-- Start Given entries --
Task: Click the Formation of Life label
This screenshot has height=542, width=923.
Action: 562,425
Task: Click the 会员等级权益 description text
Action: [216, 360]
-- End Given entries --
■ Exercise:
Print every one of the records above again, copying each line word for word.

■ Complete answer:
Task: Click the Formation of Life label
This screenshot has height=542, width=923.
Action: 562,425
Task: Click the 会员等级权益 description text
Action: [216, 360]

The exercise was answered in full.